(Exercise text)

Empress Mentewab built several significant structures in Gondar, including her own castle in the Royal Enclosure, and a large banqueting hall as well. Most significantly she built a church dedicated to the Virgin Mary at Qusquam (named for a site in Egypt where the Holy Family had stayed during their exile) in the mountains outside of Gondar. Empress Mentewab also built a palace adjoining her church, which became her favored residence.

In 1728, Bekkafa developed a severe illness that left him unable to govern, and Mentewab became the unofficial ruler of the kingdom.

Empress Mentewab was crowned co-ruler upon the succession of her son Iyasu II in 1730, and held unprecedented power over government during his reign. (She descended in her own right from emperors who reigned two centuries earlier.) Her attempt to continue in this role following the death of her son 1755 led her into conflict with Wubit (Welete Bersabe), Iyasu's widow, who believed that it was her turn to preside at the court of her own son Iyoas. The conflict between these two queens led to Mentewab summoning her Qwaran relatives and their forces to Gondar for support. Wubit responded by summoning her own Oromo relatives and their considerable forces. Mentewab summoned the powerful Mikael Sehul (who was to become her son-in-law) to mediate the dispute and prevent a bloodbath. Upon arriving in Gondar, he was made Ras. Mentewab had hoped that he would land firmly on her side, but instead Ras Mikael seized power for himself, and eventually engineered the murder by strangulation of Emperor Iyoas I, at which time Mikael also married the aunt of his victim.

Empress Mentewab was distraught at the murder of her grandson. She retreated to Qusquam and buried her grandson there next to her son, and refused to return to the city of Gondar. She lived at her palace there in seclusion till the end of her life.

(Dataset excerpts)

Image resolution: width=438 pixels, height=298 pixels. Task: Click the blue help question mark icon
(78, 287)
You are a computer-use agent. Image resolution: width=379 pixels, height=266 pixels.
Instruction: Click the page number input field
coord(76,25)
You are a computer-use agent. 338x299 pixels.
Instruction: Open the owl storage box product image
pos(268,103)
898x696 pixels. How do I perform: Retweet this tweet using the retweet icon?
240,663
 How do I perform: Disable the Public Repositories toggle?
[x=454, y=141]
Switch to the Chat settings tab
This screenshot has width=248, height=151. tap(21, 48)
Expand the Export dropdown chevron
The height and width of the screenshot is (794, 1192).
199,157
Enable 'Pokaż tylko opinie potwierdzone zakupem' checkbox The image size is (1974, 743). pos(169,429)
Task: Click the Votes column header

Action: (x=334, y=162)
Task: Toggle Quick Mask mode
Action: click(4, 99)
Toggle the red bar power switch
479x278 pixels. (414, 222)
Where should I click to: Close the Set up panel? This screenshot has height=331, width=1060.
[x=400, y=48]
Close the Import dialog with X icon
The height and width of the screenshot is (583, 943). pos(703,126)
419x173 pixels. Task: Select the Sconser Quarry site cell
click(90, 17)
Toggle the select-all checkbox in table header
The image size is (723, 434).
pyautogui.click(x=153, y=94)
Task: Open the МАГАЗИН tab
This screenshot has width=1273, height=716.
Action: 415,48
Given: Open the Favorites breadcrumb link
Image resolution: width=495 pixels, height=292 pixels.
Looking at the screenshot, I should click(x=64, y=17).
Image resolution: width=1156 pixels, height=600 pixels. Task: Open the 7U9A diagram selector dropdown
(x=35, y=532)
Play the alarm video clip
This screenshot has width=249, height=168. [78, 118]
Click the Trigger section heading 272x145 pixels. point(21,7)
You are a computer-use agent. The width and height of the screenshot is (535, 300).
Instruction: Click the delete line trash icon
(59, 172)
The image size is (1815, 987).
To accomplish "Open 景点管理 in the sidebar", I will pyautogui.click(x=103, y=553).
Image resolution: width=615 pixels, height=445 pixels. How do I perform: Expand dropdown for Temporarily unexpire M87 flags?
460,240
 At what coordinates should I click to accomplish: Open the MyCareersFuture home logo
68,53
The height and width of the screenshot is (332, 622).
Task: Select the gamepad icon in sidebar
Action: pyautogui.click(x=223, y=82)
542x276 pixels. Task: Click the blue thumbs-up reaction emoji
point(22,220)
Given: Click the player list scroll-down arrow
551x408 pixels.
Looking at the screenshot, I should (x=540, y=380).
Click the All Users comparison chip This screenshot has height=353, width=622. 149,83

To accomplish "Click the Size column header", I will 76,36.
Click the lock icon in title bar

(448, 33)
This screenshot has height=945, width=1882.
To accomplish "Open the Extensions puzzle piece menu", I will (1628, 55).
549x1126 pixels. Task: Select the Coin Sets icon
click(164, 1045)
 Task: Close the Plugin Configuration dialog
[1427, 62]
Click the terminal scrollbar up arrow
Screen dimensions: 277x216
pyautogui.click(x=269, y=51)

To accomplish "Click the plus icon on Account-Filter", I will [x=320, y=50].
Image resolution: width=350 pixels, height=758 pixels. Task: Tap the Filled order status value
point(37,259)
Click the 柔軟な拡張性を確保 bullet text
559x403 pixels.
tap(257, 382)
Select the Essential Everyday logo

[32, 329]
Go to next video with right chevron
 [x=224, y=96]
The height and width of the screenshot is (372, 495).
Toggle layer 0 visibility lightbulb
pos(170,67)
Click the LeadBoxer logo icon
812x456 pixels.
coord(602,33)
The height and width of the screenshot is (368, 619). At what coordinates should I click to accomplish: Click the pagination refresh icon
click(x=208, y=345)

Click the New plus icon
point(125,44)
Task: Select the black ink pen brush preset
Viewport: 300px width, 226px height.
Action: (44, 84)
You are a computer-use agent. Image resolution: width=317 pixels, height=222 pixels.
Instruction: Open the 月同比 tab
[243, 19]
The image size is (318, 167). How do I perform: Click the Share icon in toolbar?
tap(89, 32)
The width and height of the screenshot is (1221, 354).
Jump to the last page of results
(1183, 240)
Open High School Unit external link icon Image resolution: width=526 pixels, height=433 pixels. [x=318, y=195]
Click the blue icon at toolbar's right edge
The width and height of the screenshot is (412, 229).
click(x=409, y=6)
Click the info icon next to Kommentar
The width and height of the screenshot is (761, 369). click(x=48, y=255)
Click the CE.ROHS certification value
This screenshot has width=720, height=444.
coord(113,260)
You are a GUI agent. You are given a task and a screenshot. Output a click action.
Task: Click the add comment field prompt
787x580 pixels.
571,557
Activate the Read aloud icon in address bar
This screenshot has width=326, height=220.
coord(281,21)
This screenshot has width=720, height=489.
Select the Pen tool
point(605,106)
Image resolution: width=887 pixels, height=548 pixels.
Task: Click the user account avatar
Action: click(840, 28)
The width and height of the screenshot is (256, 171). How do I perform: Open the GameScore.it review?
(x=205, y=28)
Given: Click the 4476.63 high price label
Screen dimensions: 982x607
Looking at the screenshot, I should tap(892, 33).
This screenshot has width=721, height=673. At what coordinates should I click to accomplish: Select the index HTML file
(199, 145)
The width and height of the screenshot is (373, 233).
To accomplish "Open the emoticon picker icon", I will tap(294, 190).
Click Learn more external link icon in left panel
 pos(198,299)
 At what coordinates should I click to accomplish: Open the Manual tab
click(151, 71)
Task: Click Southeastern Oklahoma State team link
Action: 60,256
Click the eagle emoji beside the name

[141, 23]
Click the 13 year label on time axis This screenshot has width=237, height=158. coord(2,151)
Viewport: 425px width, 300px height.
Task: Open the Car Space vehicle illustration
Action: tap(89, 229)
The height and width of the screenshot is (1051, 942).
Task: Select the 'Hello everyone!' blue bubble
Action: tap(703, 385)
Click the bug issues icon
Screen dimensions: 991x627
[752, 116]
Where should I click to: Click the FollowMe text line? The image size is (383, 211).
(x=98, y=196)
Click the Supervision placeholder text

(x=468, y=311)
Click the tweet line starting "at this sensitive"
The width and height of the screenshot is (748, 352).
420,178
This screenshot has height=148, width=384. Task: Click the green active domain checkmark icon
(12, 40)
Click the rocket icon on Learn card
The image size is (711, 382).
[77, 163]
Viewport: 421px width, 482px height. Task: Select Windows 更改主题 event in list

(Instructions for the task) Write out the passage on Empress Mentewab word for word, beginning at the words "Empress Mentewab built" and stopping after "her favored residence.".

(Output for this exercise)
Empress Mentewab built several significant structures in Gondar, including her own castle in the Royal Enclosure, and a large banqueting hall as well. Most significantly she built a church dedicated to the Virgin Mary at Qusquam (named for a site in Egypt where the Holy Family had stayed during their exile) in the mountains outside of Gondar. Empress Mentewab also built a palace adjoining her church, which became her favored residence.